I don’t share too much about my life in the therapy room generally so for a change, I thought I’d like to tell you a bit about a morning I had recently… On this particular morning, my body was so sore, seemingly everywhere, having returned to the gym for the first time since new year rolled round. My wife was away overseas so was single parenting my two young girls making my life just that little more challenging (read: massively more challenging) that week. So, then it was 35 degrees and the car aircon wasn’t functioning and then, oh yeah, the car broke down on the Gold Coast Highway. So… with a 3 and 5 year old in the back; hungry, tired having been out all morning at the gym and kids play centre, and probably needing to go to the toilet, I called the RACQ to come and rescue us… For the following hour and a half I did my best to entertain 2 beautiful (though typically high attentional-requirement) girls in uncomfortable conditions. I’d love to say that I wasn’t frustrated and annoyed by the situation I was in, but to deny this emotion would be a lie and as peaceful as I aspire to be, I’m far from a monk…

Okay, I acknowledge that so many worse things could have happened that day but this was a somewhat challenging situation anyhow. Here’s how I managed it…

When I noticed my frustration rise, I went back to the basics. I reminded myself intentionally and purposefully of a few things that I was grateful for today. I was thankful that my girls were (amazingly) being so calm about the whole process - they’re already under stress that week with their mum away and I knew they could have been so much more intense to manage than they were. Then there were other things. I was thankful that we were on the west side of the highway as the sun had past the buildings above us providing at least a little shade. I was grateful that I had bothered to eat well this morning as if I didn’t it would have been much more challenging to manage my thoughts and emotions in these circumstances. I was grateful that, despite the cost involved, the breakdown service only took an hour to get there (this was a tough one to be grateful for). Just a brief reflection on these things however, helped me to keep my mood in check and improve my perception of our predicament as I sat playing the 40th game of I-spy with two girls who like to change the thing they’re spying during their turn (insert facepalm emoji).

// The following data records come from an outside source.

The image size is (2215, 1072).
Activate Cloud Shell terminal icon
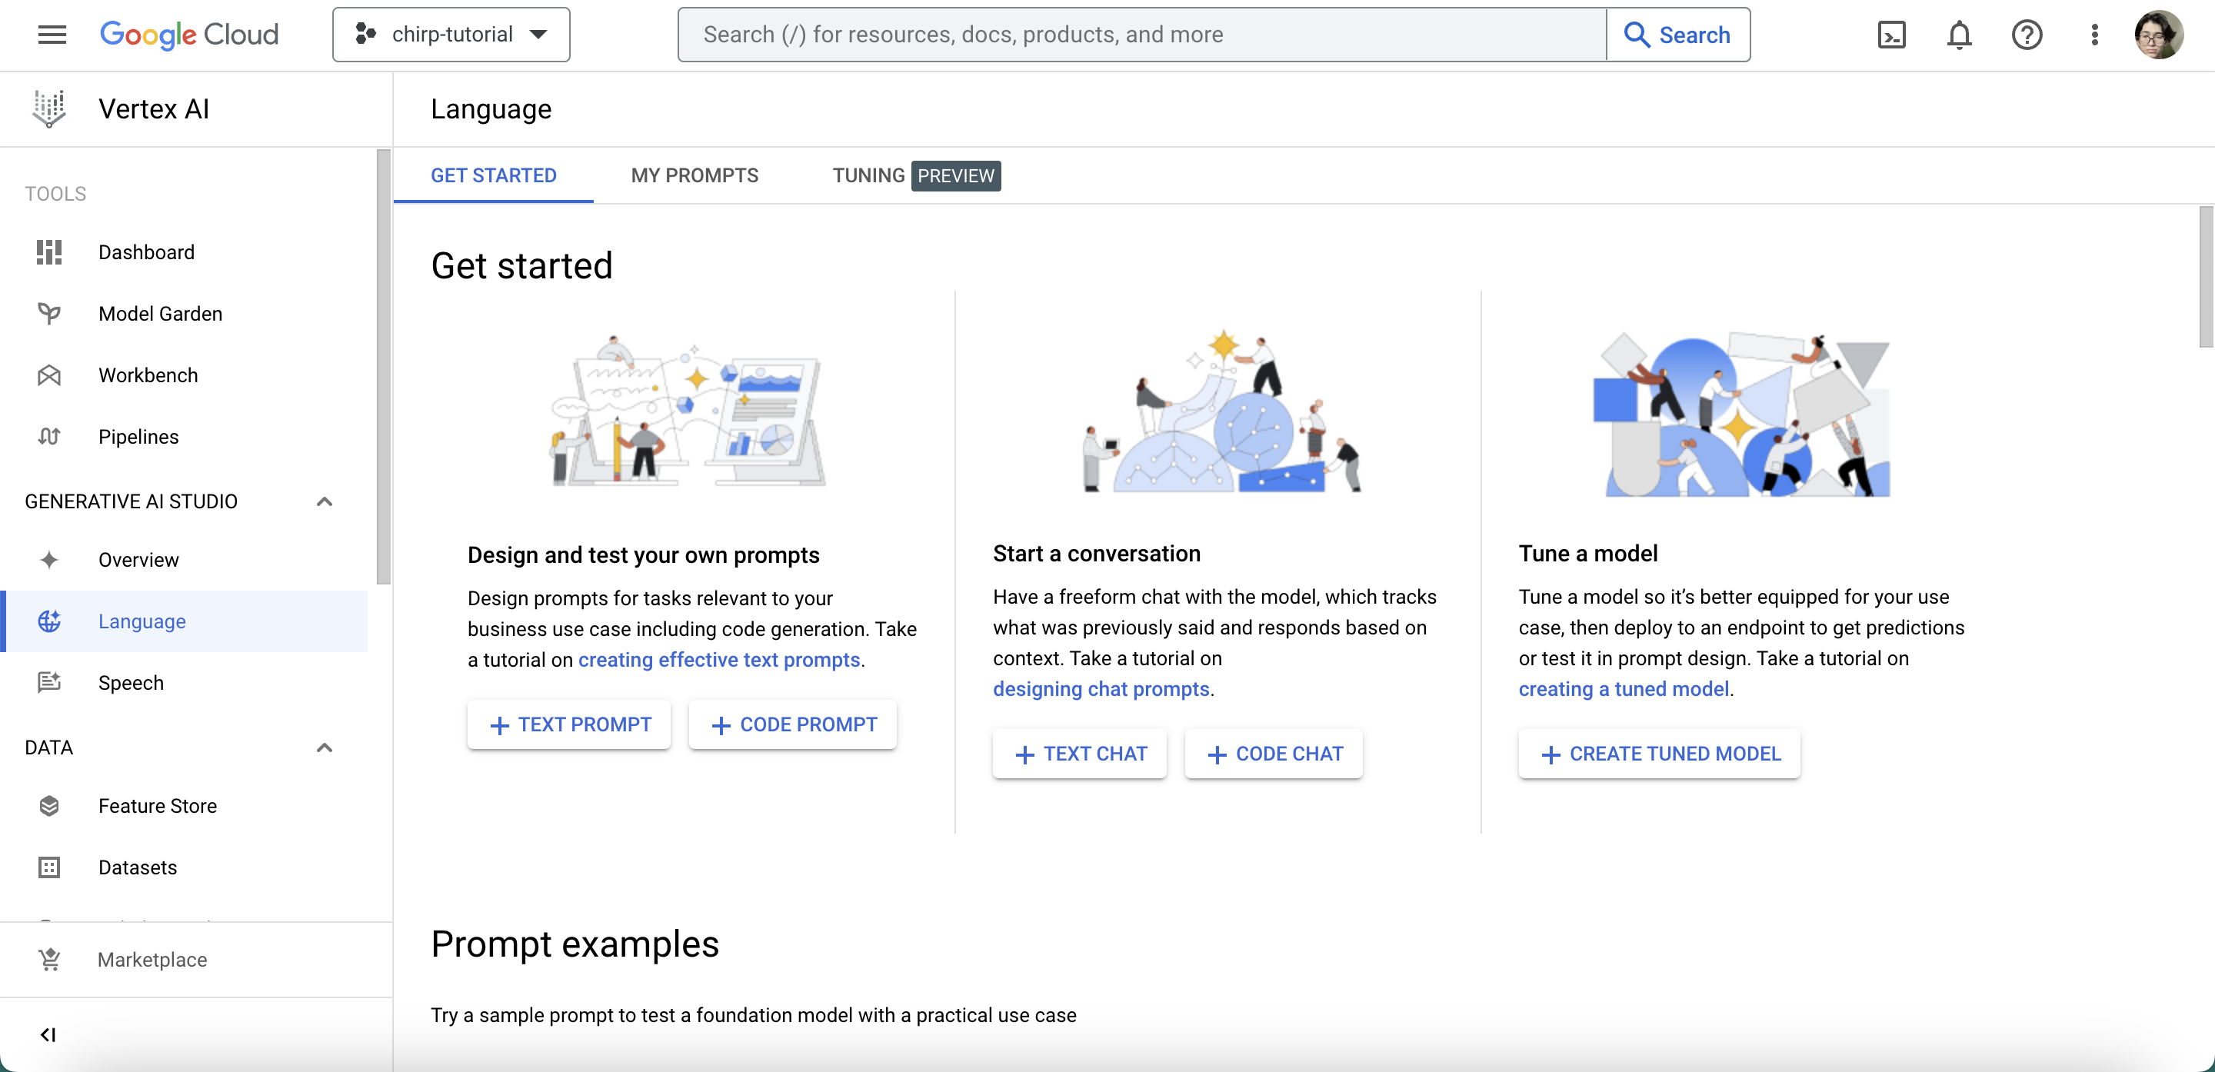point(1891,34)
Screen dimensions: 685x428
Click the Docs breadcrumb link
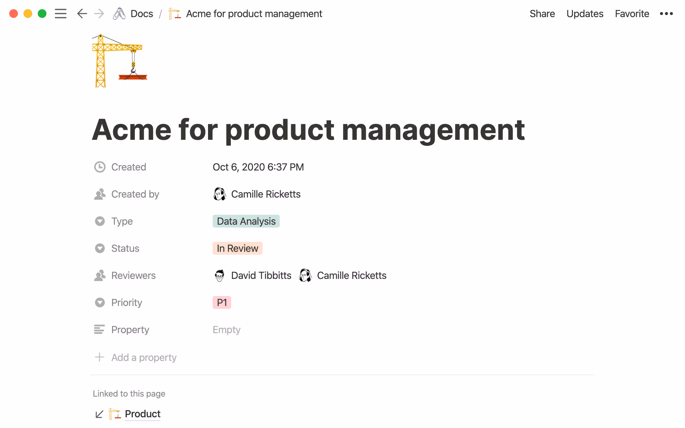point(142,14)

Research demonstrates that the practice of gratitude has both a subjective positive effect on reported mood and an observable effect in the brain scans of those who practice it regularly. Further to this, simple gratitude exercises such as journaling have been associated with better self esteem, diminished anger and stress through emotional resilience, improved experience of physical pains and sleep and, perhaps not surprisingly, improved sensitivity and empathy towards others. Getting in the practice of noticing what you can be thankful for may not be the panacea to psychological disorders nor a singular treatment modality to improve your mood or reduce your stress though it is without doubt a useful skill worth grappling onto your self-care toolbelt.

Take care people and as always, be kind to yourself.